Es ist also wichtig, die Zusammenarbeit neu zu definieren. Was wir brauchen, ist eine Zusammenarbeit, die eine echte Unterstützung darstellt. Wir erwarten von den EU-Ins­titutionen, dass sie vor Ort Schwachstellen erkennen und mit Expertise aushelfen so­wie an konkreten Lösungen arbeiten. So sollen zum Beispiel ExpertInnen aus ganz Eu­ropa beim Aufbau effektiver Steuerbehörden, im Bereich des Justizwesens, aber auch beim Aufbau eines funktionierenden Sozialsystems und eines Gesundheitswesens helfen.

Was wir deutlich gesehen haben, ist, dass die reine Konzentration auf Einsparungen zu keinem Ergebnis führt. Das ist mittlerweile bekannt. Man kann sich nicht aus einer Krise heraussparen, man kann nur aus einer Krise herauswachsen. Dabei muss man aber stets die soziale Lage und die Beschäftigung im Zentrum der Überlegungen ha­ben, denn sonst gibt es kein Herauswachsen. (Zwischenruf des Abg. Rossmann.)

Zu diesem Schluss kommt auch das Europaparlament bei seiner Analyse der Troika-Politik. Da heißt es: „Die Wirtschaftspolitik muss der Beschäftigung dienen.“ Und es heißt weiter: „Die EU müsse … in langfristiges, umweltfreundliches und nachhaltiges Wachs­tum investieren“. – Der Berichterstatter war übrigens Othmar Karas, ÖVP-EU-Abgeord­neter.

Eine der Säulen der Reformagenda, das haben wir heute schon gehört, betrifft Wachs­tum, Wettbewerb und Investitionsmaßnahmen. Gleichzeitig müssen aber auch in Grie­chenland selbst Anstrengungen unternommen werden, damit die Maßnahmen der Re­formagenda greifen können.
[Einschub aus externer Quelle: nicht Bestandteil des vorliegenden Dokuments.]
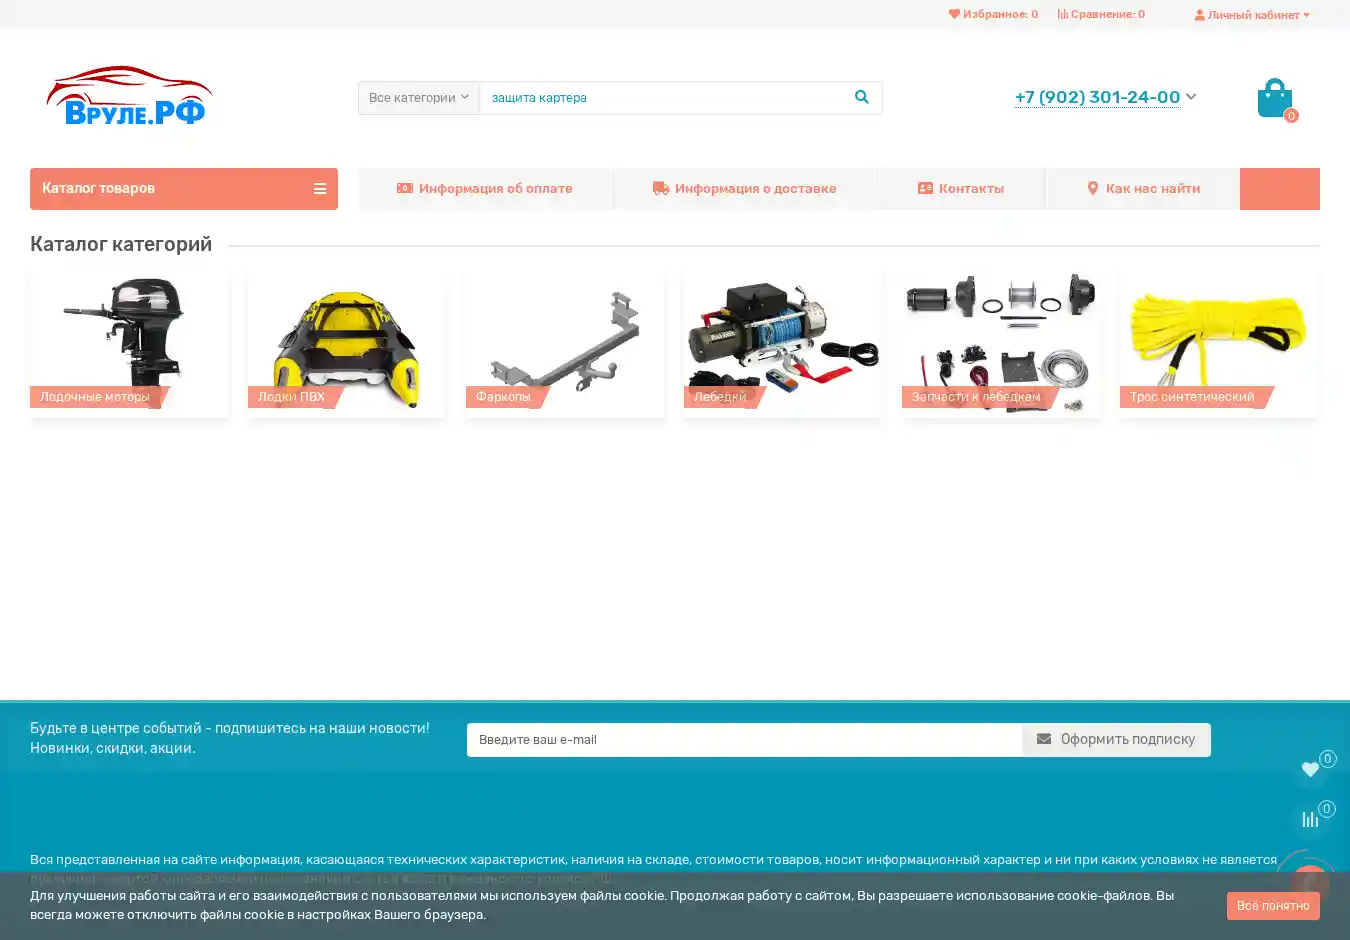
Task: Go to the Контакты page
Action: coord(961,189)
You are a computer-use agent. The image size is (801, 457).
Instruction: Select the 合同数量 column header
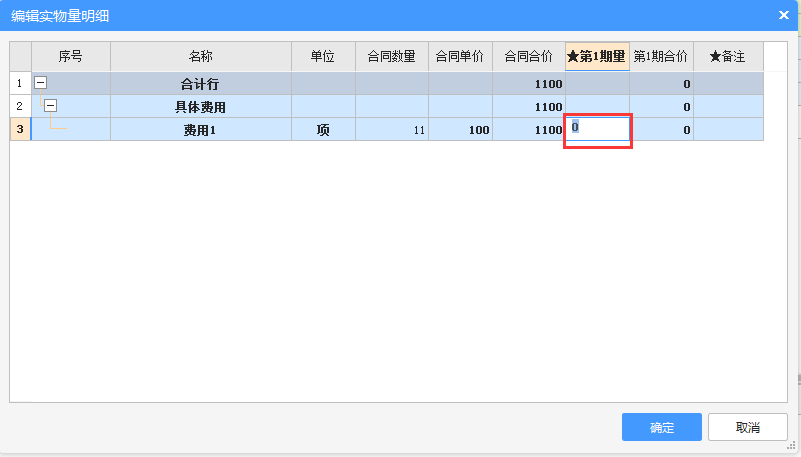tap(391, 57)
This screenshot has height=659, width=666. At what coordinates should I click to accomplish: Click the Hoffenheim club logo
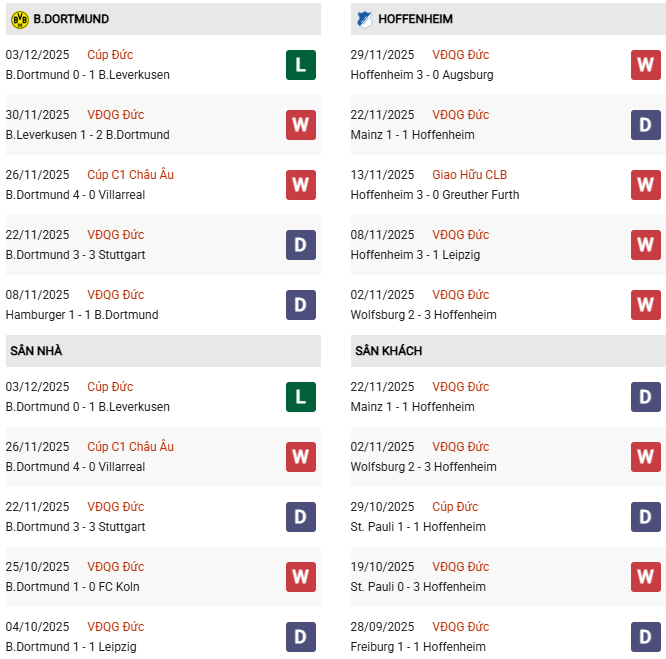coord(363,19)
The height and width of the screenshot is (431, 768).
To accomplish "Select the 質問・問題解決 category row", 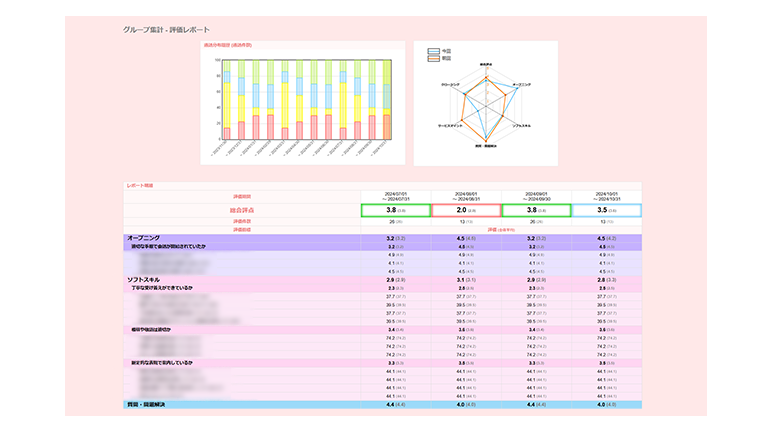I will click(152, 405).
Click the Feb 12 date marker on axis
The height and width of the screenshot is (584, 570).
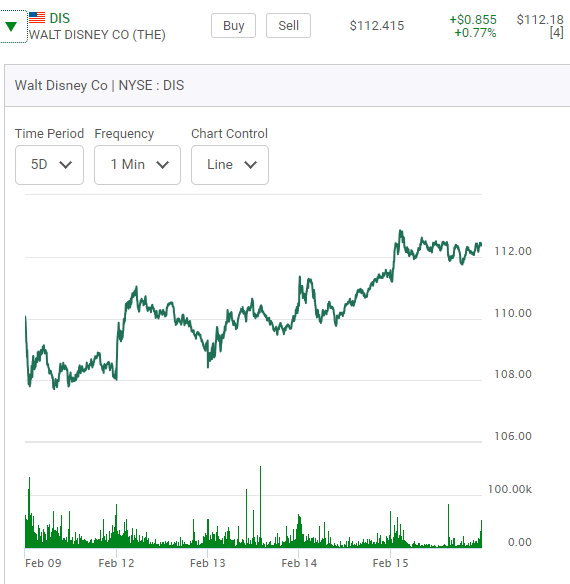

Wie wir aber zu einem Wachstumspfad zurückkehren und sichere Arbeitsplätze schaf­fen, ist nicht nur eine Frage, die wir in Griechenland klären müssen, sondern das ist ja die große Frage in ganz Europa. Wir sehen, es ist noch ein langer Weg, die konser­vativen Kräfte in der EU davon zu überzeugen, dass diese einseitige Sparpolitik nicht zum Erfolg führt. Aber es gibt Bewegungen. Es gibt Bewegungen im Europäischen Rat. Bundeskanzler Faymann hat gemeinsam mit Frankreich und Italien schon wichtige Im­pulse in diese Richtung gesetzt.